* [Records shown]
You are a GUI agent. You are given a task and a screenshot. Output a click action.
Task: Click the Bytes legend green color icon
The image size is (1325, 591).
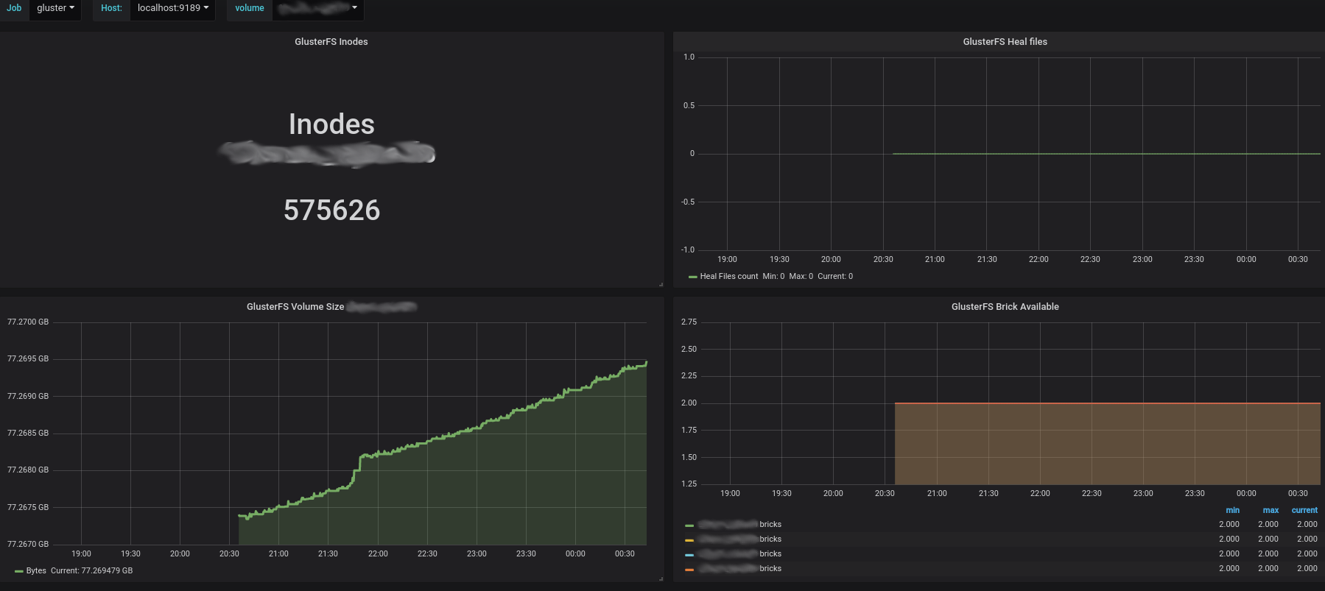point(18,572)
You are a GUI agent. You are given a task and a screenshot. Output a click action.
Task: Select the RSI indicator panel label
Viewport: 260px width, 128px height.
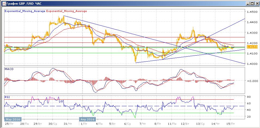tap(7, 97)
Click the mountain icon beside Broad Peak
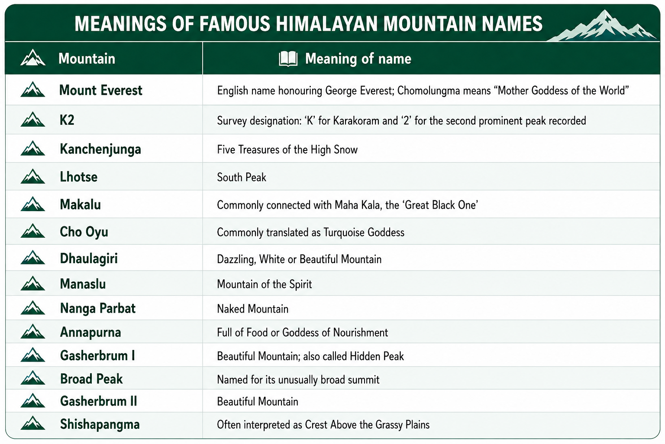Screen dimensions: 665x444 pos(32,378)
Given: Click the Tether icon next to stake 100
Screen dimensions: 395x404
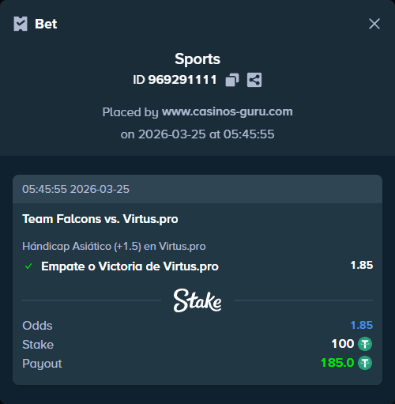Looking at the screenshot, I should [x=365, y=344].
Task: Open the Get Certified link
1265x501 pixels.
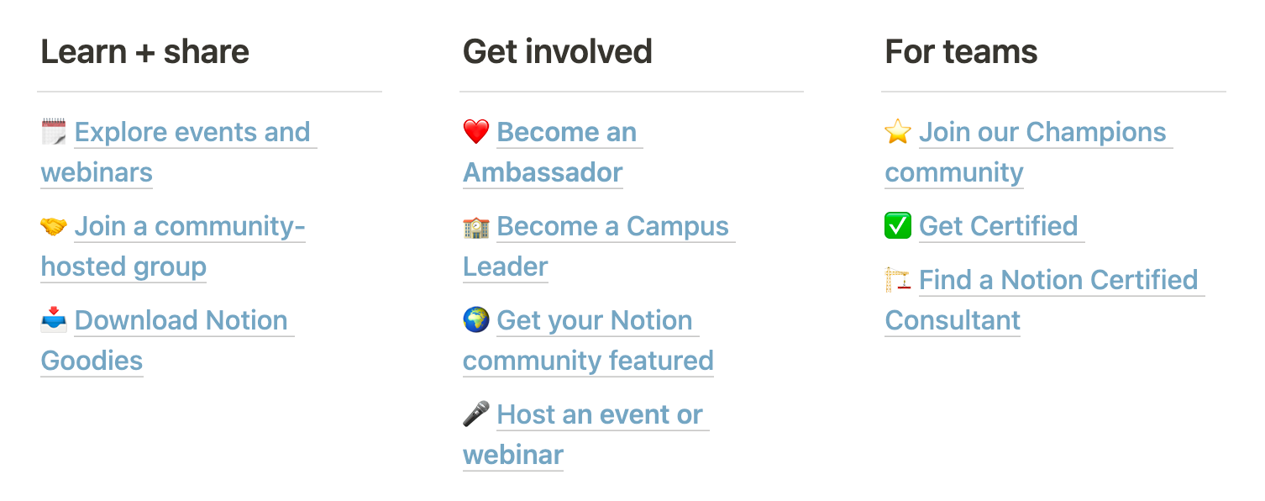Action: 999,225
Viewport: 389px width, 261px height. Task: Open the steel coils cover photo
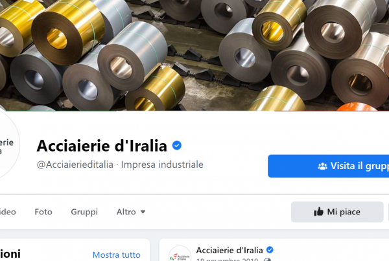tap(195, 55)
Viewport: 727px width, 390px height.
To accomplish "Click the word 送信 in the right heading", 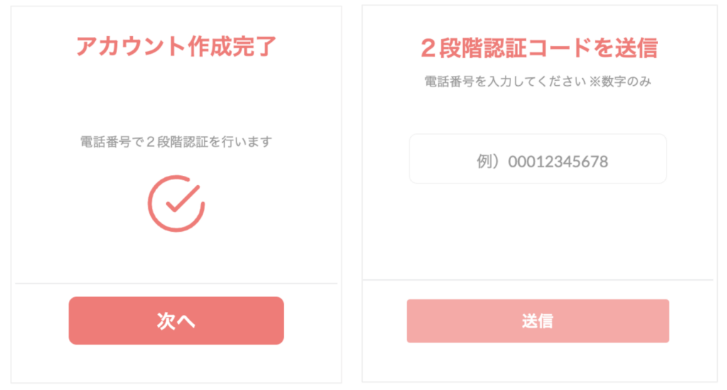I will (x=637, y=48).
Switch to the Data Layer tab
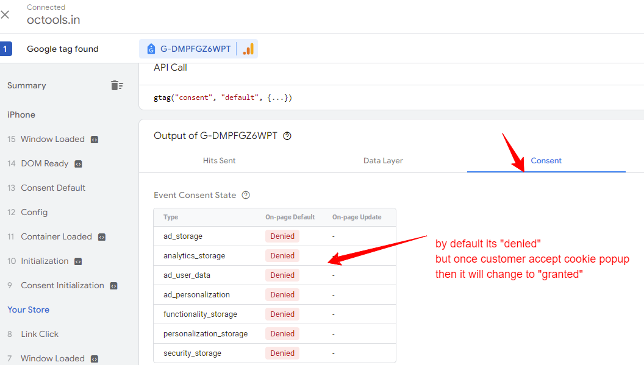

---

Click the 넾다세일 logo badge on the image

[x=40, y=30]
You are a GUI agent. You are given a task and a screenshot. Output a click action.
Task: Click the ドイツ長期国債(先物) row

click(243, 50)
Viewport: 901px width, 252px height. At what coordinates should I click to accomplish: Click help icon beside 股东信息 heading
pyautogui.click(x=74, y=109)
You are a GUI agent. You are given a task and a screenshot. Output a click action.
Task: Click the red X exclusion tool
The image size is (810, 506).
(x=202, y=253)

* [Task statement] Starting at the line containing "Given: Click the" and stopping at the line containing "Viewport: 727px width, 390px height.", output each line exactly as it appears above. Leave out the pictures.

* [Exercise output]
Given: Click the Tether icon next to stake 100
Screen dimensions: 395x404
Looking at the screenshot, I should [x=365, y=344].
Task: Open the Get Certified link
1265x501 pixels.
Action: 999,225
Viewport: 389px width, 261px height. Task: Open the steel coils cover photo
tap(195, 55)
Viewport: 727px width, 390px height.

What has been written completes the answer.